Jarvis W D, Johnson C R, Fornari F A, Park J S, Dent P, Grant S
Department of Medicine, Medical College of Virginia, Richmond, Virginia, USA.
J Pharmacol Exp Ther. 1999 Sep;290(3):1384-92.
We recently demonstrated that physiological induction of apoptosis by cytotoxic sphingolipid messengers proceeds via activating protein-1 (AP1)-dependent and AP1-independent mechanisms in U937 human monoblastic leukemia cells. Here we examine involvement of the stress-activated protein kinase (SAPK) cascade and AP1 in the initiation of apoptosis in U937 cells by podophyllotoxin-derived inhibitors of topoisomerase II. Induction of apoptotic cell death and DNA damage by treatment of U937 cells with etoposide (100 microM) was associated with phosphorylation and activation of the c-Jun NH(2)-terminal kinase (JNK1) SAPK enzymes p46 and p54-JNK2 and transient increases in expression of the transcription factor c-Jun, a primary JNK substrate. These responses were accompanied by a modest, but sustained, recruitment of the mitogen-activated protein kinases p42-extracellular signal receptor-activated kinase (ERK)1 and p44-extracellular signal receptor-activated kinase 2. The capacity of etoposide to promote double-stranded DNA degradation and cell death was unaffected by manipulations that interfere with SAPK signaling outflow through c-Jun/AP1, including: 1) pharmacological inhibition of AP1 activity by diferuloylmethane and 2) molecular ablation of normal c-Jun function by the Jun dominant-negative mutant TAM-67. Cytotoxicity of the structurally related compound teniposide was similarly unaffected. In parallel trials, the lethal actions of ceramide (but not of sphingosine) were markedly diminished by pretreatment with diferuloylmethane or expression of TAM-67, confirming the effectiveness of these interventions in suppression of SAPK/AP1-dependent apoptosis. The involvement of AP1 in the proapoptotic actions of other inhibitors of topoisomerase II activity was also evaluated. Induction of cell death by the anthracyclines daunorubicin, daunorubicin, and idarubicin was found to be insensitive to pretreatment with diferuloylmethane or expression of TAM-67. Collectively, the present data indicate that induction of apoptosis by etoposide and related inhibitors of topoisomerase II is mediated through a cell death pathway that does not require SAPK-dependent recruitment of AP1. These findings additionally suggest that activation of the SAPK represents a consequence, rather than an underlying cause, of etoposide-induced apoptosis in myeloid leukemia cells.

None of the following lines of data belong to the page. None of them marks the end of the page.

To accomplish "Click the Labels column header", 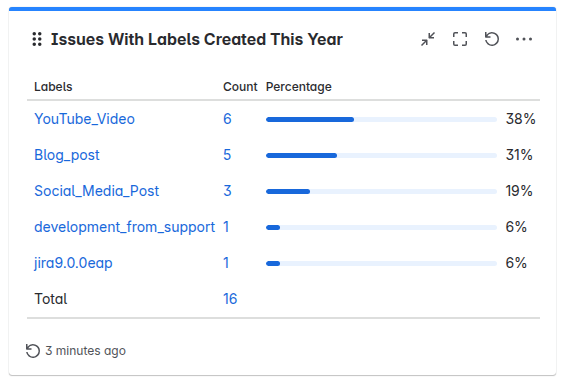I will click(53, 87).
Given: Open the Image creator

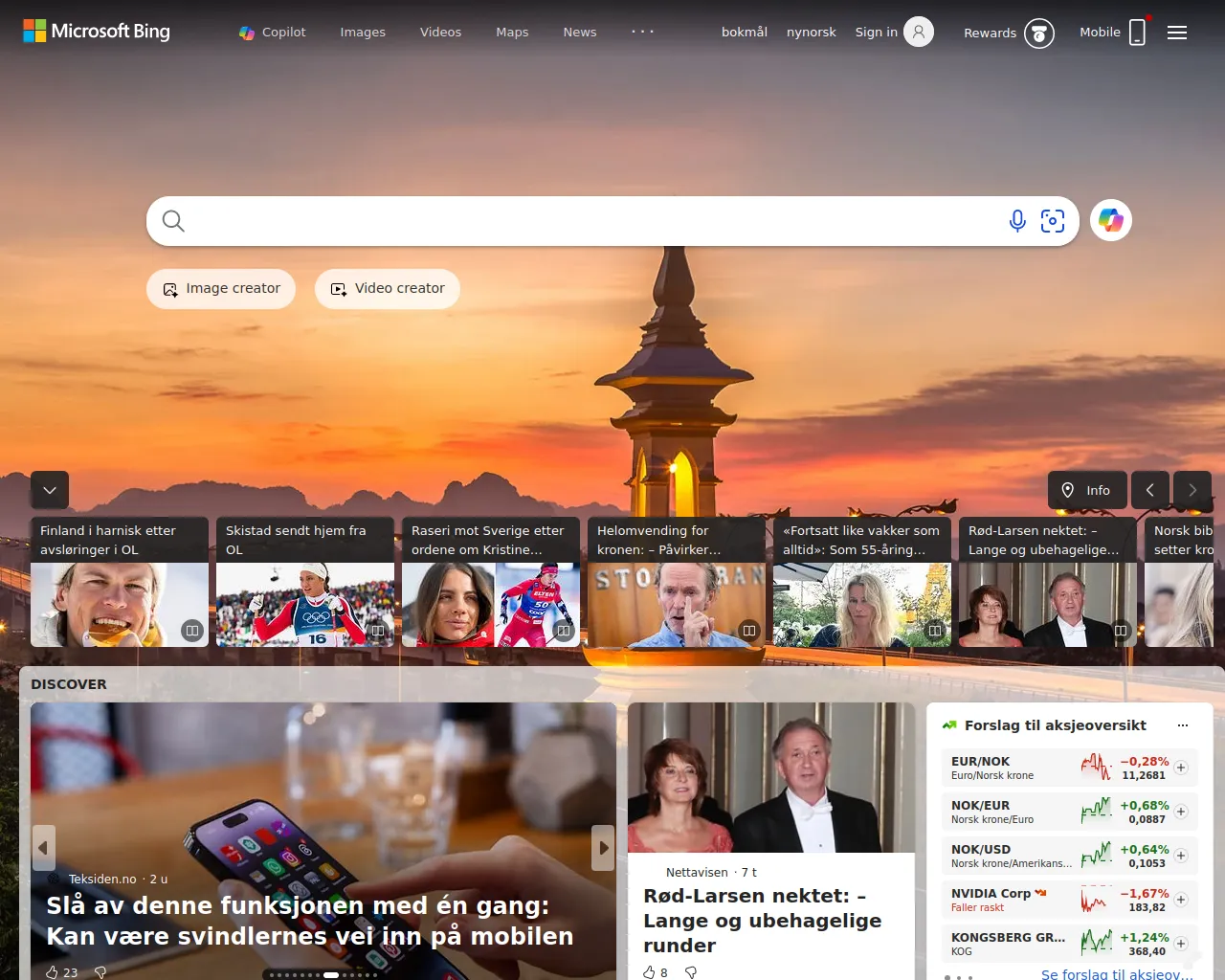Looking at the screenshot, I should (x=221, y=288).
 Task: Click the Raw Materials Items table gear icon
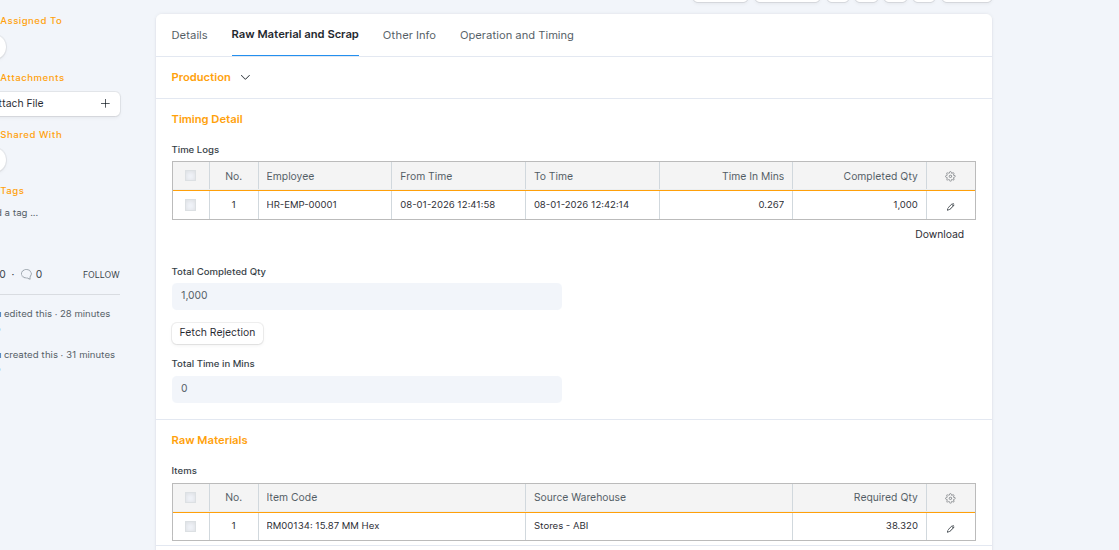tap(950, 498)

我们最近证明,在U937人单核细胞白血病细胞中,细胞毒性鞘脂信使诱导的细胞凋亡通过激活蛋白-1(AP1)依赖性和非AP1依赖性机制进行。在此,我们研究了应激激活蛋白激酶(SAPK)级联和AP1在鬼臼毒素衍生的拓扑异构酶II抑制剂诱导U937细胞凋亡起始过程中的作用。用依托泊苷(100 microM)处理U937细胞诱导凋亡性细胞死亡和DNA损伤,与c-Jun NH(2)-末端激酶(JNK1)SAPK酶p46和p54-JNK2的磷酸化和激活以及转录因子c-Jun(一种主要的JNK底物)表达的短暂增加相关。这些反应伴随着丝裂原活化蛋白激酶p42-细胞外信号受体激活激酶(ERK)1和p44-细胞外信号受体激活激酶2适度但持续的募集。依托泊苷促进双链DNA降解和细胞死亡的能力不受干扰通过c-Jun/AP1的SAPK信号流出的操作的影响,这些操作包括:1)二阿魏酰甲烷对AP1活性的药理学抑制和2)Jun显性负突变体TAM-67对正常c-Jun功能的分子消除。结构相关化合物替尼泊苷的细胞毒性同样不受影响。在平行试验中,用二阿魏酰甲烷预处理或表达TAM-67可显著降低神经酰胺(而非鞘氨醇)的致死作用,证实了这些干预措施在抑制SAPK/AP1依赖性细胞凋亡中的有效性。还评估了AP1在其他拓扑异构酶II活性抑制剂促凋亡作用中的参与情况。发现柔红霉素、阿霉素和伊达比星等蒽环类药物诱导的细胞死亡对用二阿魏酰甲烷预处理或表达TAM-67不敏感。总体而言,目前的数据表明,依托泊苷和相关拓扑异构酶II抑制剂诱导的细胞凋亡是通过一条不需要SAPK依赖性募集AP1的细胞死亡途径介导的。这些发现还表明,SAPK的激活是髓系白血病细胞中依托泊苷诱导的细胞凋亡的结果,而非根本原因。